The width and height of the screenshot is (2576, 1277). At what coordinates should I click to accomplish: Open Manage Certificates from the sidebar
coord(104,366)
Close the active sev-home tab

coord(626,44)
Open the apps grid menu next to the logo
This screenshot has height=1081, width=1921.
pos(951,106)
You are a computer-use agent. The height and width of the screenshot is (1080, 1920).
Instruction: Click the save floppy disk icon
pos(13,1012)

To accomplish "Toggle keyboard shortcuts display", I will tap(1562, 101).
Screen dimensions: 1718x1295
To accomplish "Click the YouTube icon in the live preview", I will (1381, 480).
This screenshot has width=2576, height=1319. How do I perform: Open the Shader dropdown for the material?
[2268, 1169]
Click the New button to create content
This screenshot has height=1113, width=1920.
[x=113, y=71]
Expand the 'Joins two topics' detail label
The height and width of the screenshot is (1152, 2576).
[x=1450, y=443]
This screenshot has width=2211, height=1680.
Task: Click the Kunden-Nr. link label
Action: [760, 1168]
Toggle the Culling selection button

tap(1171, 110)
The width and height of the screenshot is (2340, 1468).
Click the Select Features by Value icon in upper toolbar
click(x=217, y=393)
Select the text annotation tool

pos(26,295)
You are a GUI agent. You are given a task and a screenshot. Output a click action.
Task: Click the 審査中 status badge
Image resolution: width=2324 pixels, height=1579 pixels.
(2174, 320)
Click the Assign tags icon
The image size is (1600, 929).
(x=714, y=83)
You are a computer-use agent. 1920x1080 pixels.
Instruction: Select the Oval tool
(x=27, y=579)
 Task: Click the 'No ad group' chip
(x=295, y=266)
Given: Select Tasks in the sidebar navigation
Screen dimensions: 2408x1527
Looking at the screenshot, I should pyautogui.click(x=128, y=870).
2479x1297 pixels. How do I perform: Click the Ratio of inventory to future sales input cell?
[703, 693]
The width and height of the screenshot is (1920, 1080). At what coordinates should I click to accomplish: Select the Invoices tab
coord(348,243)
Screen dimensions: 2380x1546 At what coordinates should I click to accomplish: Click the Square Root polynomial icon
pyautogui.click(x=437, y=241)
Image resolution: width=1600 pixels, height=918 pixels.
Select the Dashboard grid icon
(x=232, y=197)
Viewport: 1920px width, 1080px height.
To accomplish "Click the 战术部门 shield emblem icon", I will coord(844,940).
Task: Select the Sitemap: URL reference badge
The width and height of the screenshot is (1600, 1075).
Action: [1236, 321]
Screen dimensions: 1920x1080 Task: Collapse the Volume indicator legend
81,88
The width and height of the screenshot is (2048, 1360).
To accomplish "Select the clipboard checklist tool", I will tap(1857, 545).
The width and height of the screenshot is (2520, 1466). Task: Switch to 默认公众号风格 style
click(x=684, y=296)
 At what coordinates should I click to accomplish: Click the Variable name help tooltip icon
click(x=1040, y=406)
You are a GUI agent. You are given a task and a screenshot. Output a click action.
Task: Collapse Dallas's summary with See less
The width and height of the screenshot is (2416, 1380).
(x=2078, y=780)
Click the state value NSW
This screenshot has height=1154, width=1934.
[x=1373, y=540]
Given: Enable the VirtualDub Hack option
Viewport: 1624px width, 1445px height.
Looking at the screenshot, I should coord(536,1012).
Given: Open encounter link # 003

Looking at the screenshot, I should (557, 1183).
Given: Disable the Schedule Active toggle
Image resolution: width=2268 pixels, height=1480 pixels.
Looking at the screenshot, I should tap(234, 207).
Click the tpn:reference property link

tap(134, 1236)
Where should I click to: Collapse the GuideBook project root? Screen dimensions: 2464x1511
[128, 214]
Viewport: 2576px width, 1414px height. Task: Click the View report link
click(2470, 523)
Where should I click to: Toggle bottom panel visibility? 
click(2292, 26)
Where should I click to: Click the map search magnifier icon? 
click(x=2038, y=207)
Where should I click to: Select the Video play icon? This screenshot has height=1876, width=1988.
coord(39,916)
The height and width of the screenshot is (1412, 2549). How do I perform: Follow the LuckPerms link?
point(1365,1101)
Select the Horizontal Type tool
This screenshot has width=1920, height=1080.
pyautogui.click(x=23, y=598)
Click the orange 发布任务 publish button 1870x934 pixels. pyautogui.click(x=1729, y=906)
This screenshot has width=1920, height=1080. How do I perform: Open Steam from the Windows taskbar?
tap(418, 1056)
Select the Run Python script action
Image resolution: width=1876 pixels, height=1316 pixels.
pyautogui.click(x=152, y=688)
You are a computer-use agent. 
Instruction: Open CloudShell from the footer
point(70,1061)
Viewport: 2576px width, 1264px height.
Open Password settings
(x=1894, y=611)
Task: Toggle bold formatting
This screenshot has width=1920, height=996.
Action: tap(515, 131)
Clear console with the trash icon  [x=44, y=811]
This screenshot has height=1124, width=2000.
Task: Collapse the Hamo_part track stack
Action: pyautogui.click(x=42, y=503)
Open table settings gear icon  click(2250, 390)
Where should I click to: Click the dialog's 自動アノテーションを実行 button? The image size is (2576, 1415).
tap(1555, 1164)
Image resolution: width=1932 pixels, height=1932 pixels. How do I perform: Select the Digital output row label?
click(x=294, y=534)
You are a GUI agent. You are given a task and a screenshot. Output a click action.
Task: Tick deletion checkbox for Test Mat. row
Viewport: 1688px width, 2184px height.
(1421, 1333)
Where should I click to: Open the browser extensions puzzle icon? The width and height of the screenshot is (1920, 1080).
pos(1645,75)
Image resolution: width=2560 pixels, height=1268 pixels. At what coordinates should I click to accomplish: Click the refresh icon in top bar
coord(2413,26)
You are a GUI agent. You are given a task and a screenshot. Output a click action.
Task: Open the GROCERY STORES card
• • • • • • •
WHAT TO WORK ON: Figure out how many lines above include the string "will", then report that number and nothing else.

EXERCISE ANSWER: 4